◆ EXERCISE GOAL
Write out each of the following rows exactly as given, keeping every character.

◆ SUPPLIED DATA
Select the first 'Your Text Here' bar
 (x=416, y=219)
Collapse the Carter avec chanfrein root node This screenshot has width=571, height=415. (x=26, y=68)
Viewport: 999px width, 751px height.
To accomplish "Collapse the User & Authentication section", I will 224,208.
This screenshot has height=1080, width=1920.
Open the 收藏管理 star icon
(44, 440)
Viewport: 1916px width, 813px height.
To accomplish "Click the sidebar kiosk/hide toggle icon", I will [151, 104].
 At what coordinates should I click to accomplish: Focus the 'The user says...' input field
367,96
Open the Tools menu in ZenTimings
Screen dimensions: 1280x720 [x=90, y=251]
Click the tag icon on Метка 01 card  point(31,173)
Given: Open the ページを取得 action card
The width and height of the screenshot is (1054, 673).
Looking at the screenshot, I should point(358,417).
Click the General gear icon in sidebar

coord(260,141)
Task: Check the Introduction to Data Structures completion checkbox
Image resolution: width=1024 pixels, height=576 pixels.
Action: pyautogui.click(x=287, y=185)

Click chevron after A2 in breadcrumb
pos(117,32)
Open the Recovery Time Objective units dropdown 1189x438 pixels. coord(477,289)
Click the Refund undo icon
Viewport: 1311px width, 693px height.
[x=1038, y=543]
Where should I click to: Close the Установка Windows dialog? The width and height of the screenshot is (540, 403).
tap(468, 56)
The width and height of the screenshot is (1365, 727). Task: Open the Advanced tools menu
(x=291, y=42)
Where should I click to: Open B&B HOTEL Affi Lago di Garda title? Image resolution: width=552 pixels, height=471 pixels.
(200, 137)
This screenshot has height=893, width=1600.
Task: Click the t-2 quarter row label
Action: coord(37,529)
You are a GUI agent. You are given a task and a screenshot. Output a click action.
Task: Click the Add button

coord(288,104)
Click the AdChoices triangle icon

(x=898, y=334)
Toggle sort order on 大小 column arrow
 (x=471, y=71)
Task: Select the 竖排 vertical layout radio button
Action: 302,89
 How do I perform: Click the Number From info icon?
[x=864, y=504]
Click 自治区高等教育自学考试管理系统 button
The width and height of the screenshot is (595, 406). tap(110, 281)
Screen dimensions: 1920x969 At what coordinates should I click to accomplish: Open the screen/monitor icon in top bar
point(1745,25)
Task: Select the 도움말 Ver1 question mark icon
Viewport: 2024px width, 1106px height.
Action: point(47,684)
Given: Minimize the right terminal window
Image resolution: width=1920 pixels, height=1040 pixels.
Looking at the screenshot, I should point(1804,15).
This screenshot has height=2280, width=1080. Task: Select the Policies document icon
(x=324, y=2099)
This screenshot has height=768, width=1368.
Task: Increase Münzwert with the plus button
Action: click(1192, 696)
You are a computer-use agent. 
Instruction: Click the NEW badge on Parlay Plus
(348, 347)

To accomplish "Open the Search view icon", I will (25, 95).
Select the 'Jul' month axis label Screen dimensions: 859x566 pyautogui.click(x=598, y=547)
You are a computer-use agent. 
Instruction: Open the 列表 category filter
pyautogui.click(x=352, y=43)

◆ RESPONSE FOR THIS EXERCISE
Select the first 'Your Text Here' bar
 (x=416, y=219)
Collapse the Carter avec chanfrein root node This screenshot has width=571, height=415. (x=26, y=68)
Viewport: 999px width, 751px height.
To accomplish "Collapse the User & Authentication section", I will 224,208.
This screenshot has height=1080, width=1920.
Open the 收藏管理 star icon
(44, 440)
Viewport: 1916px width, 813px height.
To accomplish "Click the sidebar kiosk/hide toggle icon", I will [151, 104].
 At what coordinates should I click to accomplish: Focus the 'The user says...' input field
367,96
Open the Tools menu in ZenTimings
Screen dimensions: 1280x720 [x=90, y=251]
Click the tag icon on Метка 01 card  point(31,173)
Given: Open the ページを取得 action card
The width and height of the screenshot is (1054, 673).
Looking at the screenshot, I should point(358,417).
Click the General gear icon in sidebar

coord(260,141)
Task: Check the Introduction to Data Structures completion checkbox
Image resolution: width=1024 pixels, height=576 pixels.
Action: pyautogui.click(x=287, y=185)

Click chevron after A2 in breadcrumb
pos(117,32)
Open the Recovery Time Objective units dropdown 1189x438 pixels. coord(477,289)
Click the Refund undo icon
Viewport: 1311px width, 693px height.
[x=1038, y=543]
Where should I click to: Close the Установка Windows dialog? The width and height of the screenshot is (540, 403).
tap(468, 56)
The width and height of the screenshot is (1365, 727). Task: Open the Advanced tools menu
(x=291, y=42)
Where should I click to: Open B&B HOTEL Affi Lago di Garda title? Image resolution: width=552 pixels, height=471 pixels.
(200, 137)
This screenshot has height=893, width=1600.
Task: Click the t-2 quarter row label
Action: coord(37,529)
You are a GUI agent. You are given a task and a screenshot. Output a click action.
Task: Click the Add button

coord(288,104)
Click the AdChoices triangle icon

(x=898, y=334)
Toggle sort order on 大小 column arrow
 (x=471, y=71)
Task: Select the 竖排 vertical layout radio button
Action: 302,89
 How do I perform: Click the Number From info icon?
[x=864, y=504]
Click 自治区高等教育自学考试管理系统 button
The width and height of the screenshot is (595, 406). tap(110, 281)
Screen dimensions: 1920x969 At what coordinates should I click to accomplish: Open the screen/monitor icon in top bar
point(1745,25)
Task: Select the 도움말 Ver1 question mark icon
Viewport: 2024px width, 1106px height.
Action: point(47,684)
Given: Minimize the right terminal window
Image resolution: width=1920 pixels, height=1040 pixels.
Looking at the screenshot, I should point(1804,15).
This screenshot has height=2280, width=1080. Task: Select the Policies document icon
(x=324, y=2099)
This screenshot has height=768, width=1368.
Task: Increase Münzwert with the plus button
Action: click(1192, 696)
You are a computer-use agent. 
Instruction: Click the NEW badge on Parlay Plus
(348, 347)

To accomplish "Open the Search view icon", I will (25, 95).
Select the 'Jul' month axis label Screen dimensions: 859x566 pyautogui.click(x=598, y=547)
You are a computer-use agent. 
Instruction: Open the 列表 category filter
pyautogui.click(x=352, y=43)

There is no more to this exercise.